The cyberattack on X impacted users since at least Monday morning and destabilized many features on the website, such as viewing posts and user profiles. Musk’s statements and cybersecurity experts’ observations suggest it was a so-called distributed-denial-of-service attack (DDoS), which involves pointing an overwhelming amount of traffic at a website to bring it down.
In a DDoS attack, the origin of IP addresses is largely irrelevant: The attacks come from networks of electronic devices spread across the world, called “botnets,” that direct the traffic to a targeted website.

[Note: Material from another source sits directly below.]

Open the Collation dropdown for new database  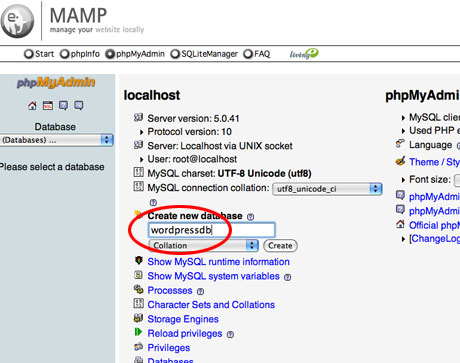203,246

Martin said that could mean some of those devices were from Ukraine, but “some of them will be from Russia, some will be from Britain, from the U.S., South America, everywhere. It tells you absolutely nothing.”
Dmitry Budorin, founder of Ukrainian cybersecurity firm Hacken, said on X that DDoS attacks “botnets use hijacked devices worldwide, and the IP addresses seen in the attack traffic are just those of the infected machines, not the masterminds.”
Reuters reported an industry source saying the amount of traffic coming from Ukraine appeared “insignificant.”
A pro-Palestinian group called Dark Storm claimed responsibility for the attack on its Telegram channel. Cybersecurity researchers at Check Point Research, which has been tracking the group, told POLITICO the Dark Storm group had appeared to show proof that it had carried out the attack — but a spokesperson for Check Point warned that attribution “remains complex.”
The cyberattacks on Monday came after days of organized protests and vandalism at industry sites of Musk’s car company Tesla, directly targeting the world’s richest man’s business interests in protest of his role spearheading massive cuts to government departments.
Musk has also clashed with Ukraine’s government in recent weeks, including in an ongoing spat about Kyiv’s use of his satellite network Starlink.
Lukasz Olejnik, a cybersecurity consultant and visiting senior research fellow at King’s College London, said “multiple scenarios should be considered” when analyzing Musk’s response, “including a potential false-flag operation, perhaps trying to blame Ukraine.”
“In realistic terms, such a DDoS should not become a world-impacting event. But the figure of Musk and his importance in current U.S. politics changes the outlook,” Olejnik said.